This spring Women’s Global Green Action Network (WGGAN) – Earth Island Institute’s newest project – will hold its network-launching event in Mexico City. The International Grassroots Women Environmental Leaders Strategy Meeting will convene 30 visionary, peer-nominated environmental advocates from around the world.
WGGAN emerged from an ongoing conversation among a global team of women in environmental and social justice work who were concerned with the lack of networking and support services available to women environmental advocates, entrepreneurs, and community leaders around the world. In less than a year, the dynamic team of international advisors, led by co-founders Melinda Kramer and Mary Rose “Redwood Mary” Kaczorowski, has built a framework to equip grassroots women with communication technologies, support services, face-to-face exchanges, and information crucial to their collaborative work and influence upon policy.
WGGAN held its official launch at the Commission for Sustainable Development’s 13th Session in 2004, and its first educational event at the UN’s World Environment Day 2005 in San Francisco where it featured a panel of women leaders – including Julia Butterfly Hill, Camila Chávez, Hunter Lovins, and UNEP’s North American Representative Brennan Van Dyke.
During WGGAN’s three-day strategy meeting in Mexico this spring, participants will exchange best practices, define shared agendas, and begin designing the mechanisms for connecting and empowering women working across a disparate range of access to communication. The meeting will also provide a vital opportunity for women to begin building long-term working relationships and strategic alliances across borders. After their strategy meeting, the WGGAN delegation will attend the 4th World Water Forum, ensuring that the important voices of grassroots women leaders are represented.
WGGAN understands that in women’s efforts to curb the impacts of environmental degradation they work against powerfully entrenched social, economic, and political barriers. Often lacking guarantees of personal safety and political rights, women face significant constraints in influencing their
living and working conditions. Their central role in managing and preserving natural resources – which forms the sustainable foundation for any healthy and vibrant society – is often marginalized or exploited.

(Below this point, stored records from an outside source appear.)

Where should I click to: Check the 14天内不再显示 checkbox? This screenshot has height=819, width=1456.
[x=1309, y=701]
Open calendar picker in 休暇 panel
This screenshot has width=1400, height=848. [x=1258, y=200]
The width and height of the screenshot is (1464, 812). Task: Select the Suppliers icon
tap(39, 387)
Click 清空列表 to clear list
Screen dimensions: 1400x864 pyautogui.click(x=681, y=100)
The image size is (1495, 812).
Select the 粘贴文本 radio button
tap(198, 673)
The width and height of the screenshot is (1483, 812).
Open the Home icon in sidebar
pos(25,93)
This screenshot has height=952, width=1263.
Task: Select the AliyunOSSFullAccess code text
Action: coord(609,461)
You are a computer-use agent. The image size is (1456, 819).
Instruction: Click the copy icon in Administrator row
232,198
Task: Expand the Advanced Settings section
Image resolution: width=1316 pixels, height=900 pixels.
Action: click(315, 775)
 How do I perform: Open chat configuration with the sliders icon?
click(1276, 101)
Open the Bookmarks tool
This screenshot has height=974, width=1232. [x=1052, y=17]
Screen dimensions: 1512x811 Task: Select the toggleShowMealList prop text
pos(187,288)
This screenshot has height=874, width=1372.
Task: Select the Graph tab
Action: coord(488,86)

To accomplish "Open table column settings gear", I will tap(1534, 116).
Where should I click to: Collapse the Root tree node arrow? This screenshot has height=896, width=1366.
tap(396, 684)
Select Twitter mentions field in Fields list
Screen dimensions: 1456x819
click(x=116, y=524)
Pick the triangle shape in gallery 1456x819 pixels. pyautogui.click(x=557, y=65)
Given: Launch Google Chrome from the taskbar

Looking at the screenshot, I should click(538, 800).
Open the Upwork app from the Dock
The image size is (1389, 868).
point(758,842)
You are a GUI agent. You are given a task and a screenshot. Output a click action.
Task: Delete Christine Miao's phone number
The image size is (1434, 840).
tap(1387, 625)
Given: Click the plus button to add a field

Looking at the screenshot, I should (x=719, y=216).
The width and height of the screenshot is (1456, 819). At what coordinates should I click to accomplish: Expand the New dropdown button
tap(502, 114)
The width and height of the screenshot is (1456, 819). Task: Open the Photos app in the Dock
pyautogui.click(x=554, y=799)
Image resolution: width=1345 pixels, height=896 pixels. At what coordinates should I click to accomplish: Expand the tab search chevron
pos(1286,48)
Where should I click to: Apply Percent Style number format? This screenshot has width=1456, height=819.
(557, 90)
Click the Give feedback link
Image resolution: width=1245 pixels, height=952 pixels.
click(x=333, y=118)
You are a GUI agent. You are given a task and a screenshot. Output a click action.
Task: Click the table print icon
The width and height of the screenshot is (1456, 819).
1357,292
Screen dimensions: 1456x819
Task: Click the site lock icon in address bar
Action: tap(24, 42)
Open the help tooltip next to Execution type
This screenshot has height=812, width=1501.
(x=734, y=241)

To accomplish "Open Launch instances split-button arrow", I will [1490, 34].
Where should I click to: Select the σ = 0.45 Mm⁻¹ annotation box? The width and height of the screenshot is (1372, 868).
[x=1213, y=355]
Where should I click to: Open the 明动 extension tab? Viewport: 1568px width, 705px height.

Yet the work women do and the movements they set in motion often readily create a groundswell of powerful influence that can transform policy and affect future generations. In communities around the world, women are winning campaigns, running sustainable small businesses, and building effective local and regional networks, informed by their unique relationship with their natural environment.
Sensing this opportunity and intent on building a movement towards a fully sustainable society – both socially just and environmentally sound – the WGGAN team continues to build a strategic platform for both experienced and emerging grassroots women leaders to convene, inspire and collaborate across borders. WGGAN’s decentralized network of regional coordinators promotes peer-to-peer information flow among activist women.
By further empowering the thousands of women around the world who take a stand for the health of their natural environment and their communities, WGGAN serves as an instrument of social democracy – equalizing access, connectivity, and influence across divides.